Rationale: Intradural disc herniation has been documented rarely and the pathogenesis remains unclear. The region most frequently affected by intradural lumbar disc herniations is L4–5 level, and the average age of intradural disc herniations is between 50 and 60 years. Although magnetic resonance imaging is a valuable tool in the diagnosis of this disease, it is still difficult to make a definite diagnosis preoperatively. Patient concerns: In this report, we described a 58-year-old male patient who presented with intermittent pain of low back and radiating pain of the both lower extremities for 2 years as well as decreased muscle strength of the both legs and dysfunction of urinary and defecation for 1 month. Diagnosis: Lumbar disc herniation was diagnosed during the first clinical examination in the local hospital.
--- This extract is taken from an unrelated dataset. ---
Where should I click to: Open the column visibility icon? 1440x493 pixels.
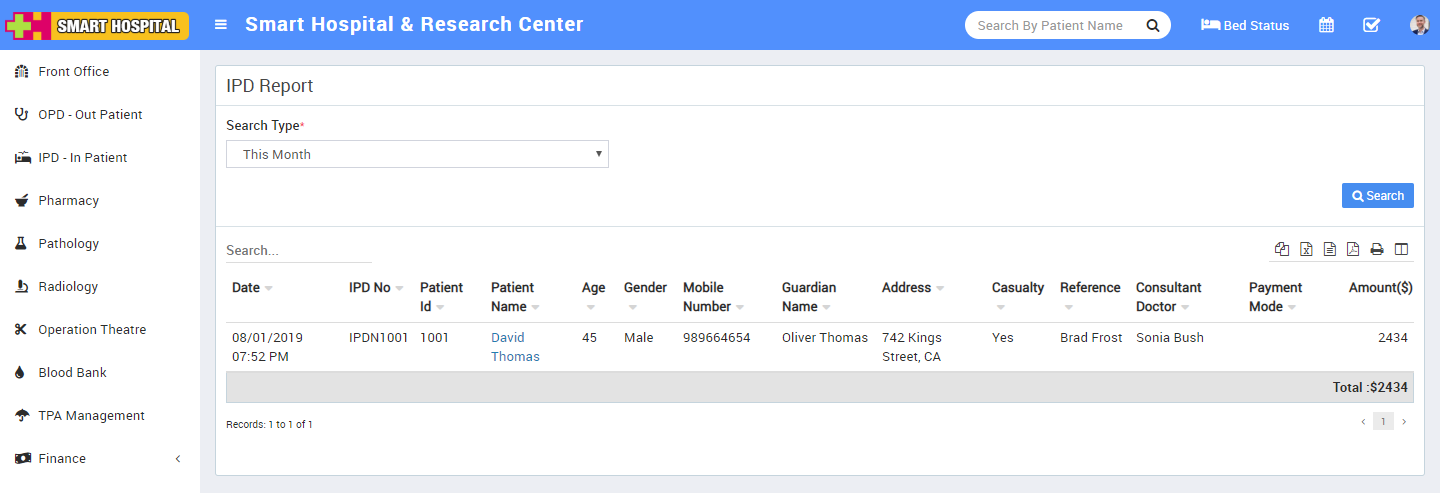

Magnetic resonance imaging revealed a mass disc filling almost the entire spinal canal at the L4/5 level and a stalk connecting the mass to the intervertebral disc was detected in the sagittal T2-weighted image. The massive lesion caused cauda equina compression, resulting in dysfunction of urinary and defecation. Interventions: Considering the mass's volume, bilateral hemilaminectomy, and transforaminal lumbar interbody infusion were performed. During the surgery, we found a perforation in the ventral dura and major part of herniated disc was located in the intradural space through it. The disc was carefully dissected from the surrounding nerve roots and the ventral dura and then totally removed. The defect on the ventral dura was sutured to prevent cerebrospinal fluid leakage. Outcomes: The patient presented complete recovery of the radiculopathy and cauda equina syndrome and significant improvement of muscle strength of both legs at 12 months follow-up. Lessons: The diagnosis of intradural disc herniations is very difficult and mainly based on intraoperative and histopathological results. Surgical intervention is only effective method to manage this disease and to relieve symptoms and prevent severe neurological deficits.